- Exercise prompt -
Set down the lines of the data exactly, starting at the first and stopping after the line containing "Task: Open pic.twitter.com/7PW1iqx link".

(Saved entries)
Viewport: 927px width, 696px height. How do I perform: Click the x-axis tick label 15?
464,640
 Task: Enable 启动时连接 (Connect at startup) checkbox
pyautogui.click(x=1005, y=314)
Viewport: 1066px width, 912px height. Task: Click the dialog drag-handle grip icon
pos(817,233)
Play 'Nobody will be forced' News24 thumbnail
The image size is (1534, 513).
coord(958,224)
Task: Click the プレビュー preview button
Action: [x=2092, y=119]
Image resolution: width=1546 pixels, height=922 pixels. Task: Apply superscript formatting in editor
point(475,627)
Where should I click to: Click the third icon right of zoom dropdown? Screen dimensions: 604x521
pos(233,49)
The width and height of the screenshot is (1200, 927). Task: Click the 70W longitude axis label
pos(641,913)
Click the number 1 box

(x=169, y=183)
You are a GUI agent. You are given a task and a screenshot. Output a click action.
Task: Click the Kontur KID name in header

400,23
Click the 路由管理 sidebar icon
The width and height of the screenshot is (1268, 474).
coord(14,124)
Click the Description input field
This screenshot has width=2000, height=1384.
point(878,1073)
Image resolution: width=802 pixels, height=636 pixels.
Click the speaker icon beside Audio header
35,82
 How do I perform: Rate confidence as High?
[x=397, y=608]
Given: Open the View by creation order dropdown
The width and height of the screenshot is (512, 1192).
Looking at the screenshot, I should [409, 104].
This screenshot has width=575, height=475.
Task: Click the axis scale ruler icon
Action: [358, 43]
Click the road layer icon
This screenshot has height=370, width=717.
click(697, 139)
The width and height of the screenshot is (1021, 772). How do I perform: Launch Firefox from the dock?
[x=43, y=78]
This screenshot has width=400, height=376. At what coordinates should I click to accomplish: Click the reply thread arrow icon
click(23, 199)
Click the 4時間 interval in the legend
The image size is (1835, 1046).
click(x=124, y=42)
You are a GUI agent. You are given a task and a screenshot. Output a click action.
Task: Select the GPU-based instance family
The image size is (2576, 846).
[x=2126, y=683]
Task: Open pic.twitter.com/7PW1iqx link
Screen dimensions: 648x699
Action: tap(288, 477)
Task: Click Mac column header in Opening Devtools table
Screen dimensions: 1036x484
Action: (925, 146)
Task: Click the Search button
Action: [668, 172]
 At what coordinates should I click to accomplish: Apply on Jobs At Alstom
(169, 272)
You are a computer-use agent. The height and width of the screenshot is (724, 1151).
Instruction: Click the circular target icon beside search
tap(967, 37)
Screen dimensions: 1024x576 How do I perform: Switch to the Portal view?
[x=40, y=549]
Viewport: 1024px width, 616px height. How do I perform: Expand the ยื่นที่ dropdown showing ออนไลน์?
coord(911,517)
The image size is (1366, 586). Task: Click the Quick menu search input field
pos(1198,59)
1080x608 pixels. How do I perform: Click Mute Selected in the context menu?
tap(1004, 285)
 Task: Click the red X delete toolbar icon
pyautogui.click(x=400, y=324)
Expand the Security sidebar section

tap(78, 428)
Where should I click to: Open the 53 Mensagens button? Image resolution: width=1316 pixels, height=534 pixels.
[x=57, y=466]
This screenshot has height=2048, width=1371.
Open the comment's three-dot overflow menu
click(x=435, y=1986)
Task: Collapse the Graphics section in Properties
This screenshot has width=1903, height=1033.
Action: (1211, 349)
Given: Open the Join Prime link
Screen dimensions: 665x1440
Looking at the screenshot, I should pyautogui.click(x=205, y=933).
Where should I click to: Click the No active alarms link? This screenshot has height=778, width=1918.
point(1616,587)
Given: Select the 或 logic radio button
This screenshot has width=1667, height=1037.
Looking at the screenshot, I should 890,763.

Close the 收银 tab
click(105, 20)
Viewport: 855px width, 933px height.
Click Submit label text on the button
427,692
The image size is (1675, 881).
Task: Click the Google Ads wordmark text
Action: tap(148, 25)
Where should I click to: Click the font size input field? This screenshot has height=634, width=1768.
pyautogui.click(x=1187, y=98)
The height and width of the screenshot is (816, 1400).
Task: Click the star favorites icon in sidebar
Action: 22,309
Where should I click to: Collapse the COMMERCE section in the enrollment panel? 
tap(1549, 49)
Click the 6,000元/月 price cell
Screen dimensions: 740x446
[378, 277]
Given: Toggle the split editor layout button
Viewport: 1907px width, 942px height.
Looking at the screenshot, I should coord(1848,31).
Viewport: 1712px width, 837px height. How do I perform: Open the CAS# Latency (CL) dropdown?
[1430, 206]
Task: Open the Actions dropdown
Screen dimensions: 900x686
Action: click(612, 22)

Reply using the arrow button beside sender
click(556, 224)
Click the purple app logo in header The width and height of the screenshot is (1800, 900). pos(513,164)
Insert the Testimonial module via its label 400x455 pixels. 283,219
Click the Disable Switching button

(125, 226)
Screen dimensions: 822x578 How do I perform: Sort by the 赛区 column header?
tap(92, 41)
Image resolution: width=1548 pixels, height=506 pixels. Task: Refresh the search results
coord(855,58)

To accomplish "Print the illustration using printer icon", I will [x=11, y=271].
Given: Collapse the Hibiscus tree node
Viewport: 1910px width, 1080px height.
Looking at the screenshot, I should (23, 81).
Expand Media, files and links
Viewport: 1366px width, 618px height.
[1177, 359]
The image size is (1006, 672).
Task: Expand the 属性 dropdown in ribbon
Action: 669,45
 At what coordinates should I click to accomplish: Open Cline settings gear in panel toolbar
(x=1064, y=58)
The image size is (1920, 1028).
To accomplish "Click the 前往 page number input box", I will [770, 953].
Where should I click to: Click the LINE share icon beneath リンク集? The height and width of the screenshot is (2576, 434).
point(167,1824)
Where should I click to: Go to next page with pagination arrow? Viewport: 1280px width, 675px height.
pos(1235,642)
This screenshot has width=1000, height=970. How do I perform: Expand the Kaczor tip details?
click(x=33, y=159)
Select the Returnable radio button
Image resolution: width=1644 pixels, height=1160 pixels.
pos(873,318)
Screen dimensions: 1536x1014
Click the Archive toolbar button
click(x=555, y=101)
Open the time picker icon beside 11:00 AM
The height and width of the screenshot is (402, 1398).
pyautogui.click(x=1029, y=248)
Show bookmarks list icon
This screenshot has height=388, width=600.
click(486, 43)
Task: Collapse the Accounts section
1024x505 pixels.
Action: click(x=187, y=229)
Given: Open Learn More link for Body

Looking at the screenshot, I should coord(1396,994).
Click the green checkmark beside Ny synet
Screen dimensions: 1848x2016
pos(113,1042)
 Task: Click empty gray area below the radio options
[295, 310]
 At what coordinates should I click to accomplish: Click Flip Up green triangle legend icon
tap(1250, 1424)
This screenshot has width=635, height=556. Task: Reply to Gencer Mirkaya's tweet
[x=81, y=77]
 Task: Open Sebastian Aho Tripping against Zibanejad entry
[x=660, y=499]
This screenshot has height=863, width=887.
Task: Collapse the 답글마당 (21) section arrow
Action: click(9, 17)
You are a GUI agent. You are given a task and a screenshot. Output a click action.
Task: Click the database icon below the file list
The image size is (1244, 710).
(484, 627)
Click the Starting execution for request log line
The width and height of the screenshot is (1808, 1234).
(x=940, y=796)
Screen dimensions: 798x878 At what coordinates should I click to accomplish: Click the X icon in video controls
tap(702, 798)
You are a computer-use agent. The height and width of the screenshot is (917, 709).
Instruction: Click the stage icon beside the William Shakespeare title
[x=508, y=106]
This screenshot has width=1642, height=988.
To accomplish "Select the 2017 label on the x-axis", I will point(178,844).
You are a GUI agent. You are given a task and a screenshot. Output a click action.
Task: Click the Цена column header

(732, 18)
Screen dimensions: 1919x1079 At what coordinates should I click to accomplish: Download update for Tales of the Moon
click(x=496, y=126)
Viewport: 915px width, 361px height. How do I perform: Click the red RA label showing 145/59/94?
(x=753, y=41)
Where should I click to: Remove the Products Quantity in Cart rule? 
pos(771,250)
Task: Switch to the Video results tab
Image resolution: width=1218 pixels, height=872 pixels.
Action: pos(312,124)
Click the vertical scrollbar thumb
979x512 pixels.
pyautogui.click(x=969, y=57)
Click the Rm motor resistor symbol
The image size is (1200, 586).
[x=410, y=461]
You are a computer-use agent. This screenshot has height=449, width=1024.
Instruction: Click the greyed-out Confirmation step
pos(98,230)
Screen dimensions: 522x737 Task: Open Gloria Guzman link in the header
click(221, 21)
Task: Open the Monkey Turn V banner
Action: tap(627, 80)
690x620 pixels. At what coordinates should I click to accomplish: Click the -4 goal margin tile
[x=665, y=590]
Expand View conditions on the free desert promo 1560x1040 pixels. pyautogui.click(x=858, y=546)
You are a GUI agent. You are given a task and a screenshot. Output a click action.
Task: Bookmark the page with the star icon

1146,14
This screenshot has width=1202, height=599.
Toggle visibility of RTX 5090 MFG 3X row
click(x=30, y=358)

- Exercise solution -
Viewport: 927px width, 696px height. How do I perform: Click the x-axis tick label 15?
464,640
 Task: Enable 启动时连接 (Connect at startup) checkbox
pyautogui.click(x=1005, y=314)
Viewport: 1066px width, 912px height. Task: Click the dialog drag-handle grip icon
pos(817,233)
Play 'Nobody will be forced' News24 thumbnail
The image size is (1534, 513).
coord(958,224)
Task: Click the プレビュー preview button
Action: [x=2092, y=119]
Image resolution: width=1546 pixels, height=922 pixels. Task: Apply superscript formatting in editor
point(475,627)
Where should I click to: Click the third icon right of zoom dropdown? Screen dimensions: 604x521
pos(233,49)
The width and height of the screenshot is (1200, 927). Task: Click the 70W longitude axis label
pos(641,913)
Click the number 1 box

(x=169, y=183)
You are a GUI agent. You are given a task and a screenshot. Output a click action.
Task: Click the Kontur KID name in header

400,23
Click the 路由管理 sidebar icon
The width and height of the screenshot is (1268, 474).
coord(14,124)
Click the Description input field
This screenshot has width=2000, height=1384.
point(878,1073)
Image resolution: width=802 pixels, height=636 pixels.
Click the speaker icon beside Audio header
35,82
 How do I perform: Rate confidence as High?
[x=397, y=608]
Given: Open the View by creation order dropdown
The width and height of the screenshot is (512, 1192).
Looking at the screenshot, I should [409, 104].
This screenshot has width=575, height=475.
Task: Click the axis scale ruler icon
Action: [358, 43]
Click the road layer icon
This screenshot has height=370, width=717.
click(697, 139)
The width and height of the screenshot is (1021, 772). How do I perform: Launch Firefox from the dock?
[x=43, y=78]
This screenshot has width=400, height=376. At what coordinates should I click to accomplish: Click the reply thread arrow icon
click(23, 199)
Click the 4時間 interval in the legend
The image size is (1835, 1046).
click(x=124, y=42)
You are a GUI agent. You are given a task and a screenshot. Output a click action.
Task: Select the GPU-based instance family
The image size is (2576, 846).
[x=2126, y=683]
Task: Open pic.twitter.com/7PW1iqx link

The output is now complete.